Het voornaamste doel van het evangelie van onze Heiland is kort samengevat door president David O. McKay (1873–1970): ‘Het doel van het evangelie is (…) om slechte mensen goed te maken en goede mensen beter, en de menselijke aard te veranderen.’1 Aldus is het doel van de reis door het sterfelijk leven te vorderen van slecht naar goed naar beter en de machtige verandering te ervaren — onze gevallen staat te veranderen (zie Mosiah 5:2).
Het Boek van Mormon is onze reisgids op het pad van slecht naar goed naar beter en bij onze inspanningen om een verandering van hart door te maken. Koning Benjamin onderwijst in de reis door het sterfelijk leven en de rol van de verzoening om die reis succesvol af te leggen: ‘Want de natuurlijke mens is een vijand van God, en is dat vanaf de val van Adam is geweest, en zal dat voor eeuwig en altijd zijn, tenzij hij zich overgeeft aan de ingevingen van de Heilige Geest en de natuurlijke mens aflegt en een heilige wordt door de verzoening van Christus, de Heer’ (zie Mosiah 3:19; cursivering toegevoegd).
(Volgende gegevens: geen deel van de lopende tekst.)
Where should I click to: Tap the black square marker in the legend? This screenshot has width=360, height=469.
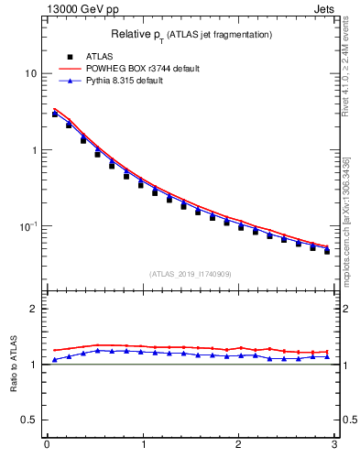[70, 57]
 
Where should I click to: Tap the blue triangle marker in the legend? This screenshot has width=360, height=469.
[70, 81]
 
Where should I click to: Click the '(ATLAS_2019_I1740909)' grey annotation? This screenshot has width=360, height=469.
[190, 274]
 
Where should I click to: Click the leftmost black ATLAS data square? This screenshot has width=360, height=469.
[55, 115]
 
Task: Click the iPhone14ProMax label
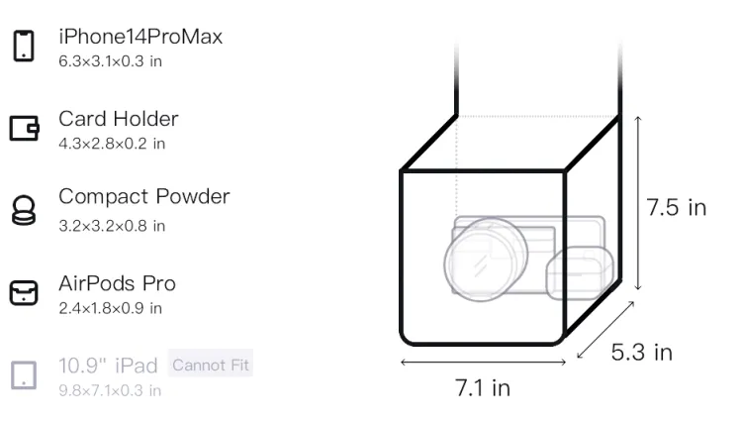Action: (x=140, y=37)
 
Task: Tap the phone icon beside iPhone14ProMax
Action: (x=24, y=46)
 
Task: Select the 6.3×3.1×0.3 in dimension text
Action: (x=110, y=61)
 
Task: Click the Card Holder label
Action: (x=119, y=119)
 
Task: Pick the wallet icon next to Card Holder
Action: (x=24, y=128)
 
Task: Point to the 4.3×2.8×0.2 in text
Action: (x=112, y=144)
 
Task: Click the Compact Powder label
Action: (x=144, y=196)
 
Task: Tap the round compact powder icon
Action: (x=24, y=210)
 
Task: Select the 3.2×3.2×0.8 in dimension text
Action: (x=112, y=226)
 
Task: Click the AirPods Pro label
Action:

Ik wil uw aandacht vestigen op twee specifieke zinsneden. Ten eerste: ‘de natuurlijke mens aflegt.’ De reis van slecht naar goed is het proces waarmee we de natuurlijke mens in ons afleggen. In het sterfelijk leven worden we alle verleid door het vlees. De elementen waaruit ons lichaam is geschapen, zijn van nature gevallen en daardoor onderhevig aan de krachten van zonde, verderf en dood. Maar we kunnen ons vermogen, waarmee we de verlangens van het vlees en verleidingen ‘door de verzoening van Christus’ overwinnen, vergroten. Als we fouten maken, als we overtreden en zondigen, kunnen we ons bekeren en rein worden door de verlossende kracht van de verzoening van Jezus Christus.
Ten tweede:’een heilige wordt.’ Deze zinsnede omschrijft de voortzetting en het tweede deel van de levensreis, namelijk ‘goede mensen beter’ maken of met andere woorden meer op een heilige gaan lijken. Dit tweede deel van de reis, dit proces waarmee we van goed naar beter gaan, is een onderwerp dat we niet vaak genoeg bestuderen of prediken, en evenmin adequaat begrijpen.
Ik vermoed dat veel leden van de kerk veel meer vertrouwd zijn met de essentie van de verlossende en reinigende kracht van de verzoening dan met de versterkende en helpende kracht. Het is goed om te weten dat Jezus Christus naar de aarde is gekomen om voor ons te sterven — dat is fundamenteel en elementair aan de leer van Christus. Maar we dienen het ook te waarderen dat de Heer verlangt om door zijn verzoening en de macht van de Heilige Geest in ons te leven — ons niet alleen te leiden, maar ook bij te dragen tot onze zelfverwezenlijking.’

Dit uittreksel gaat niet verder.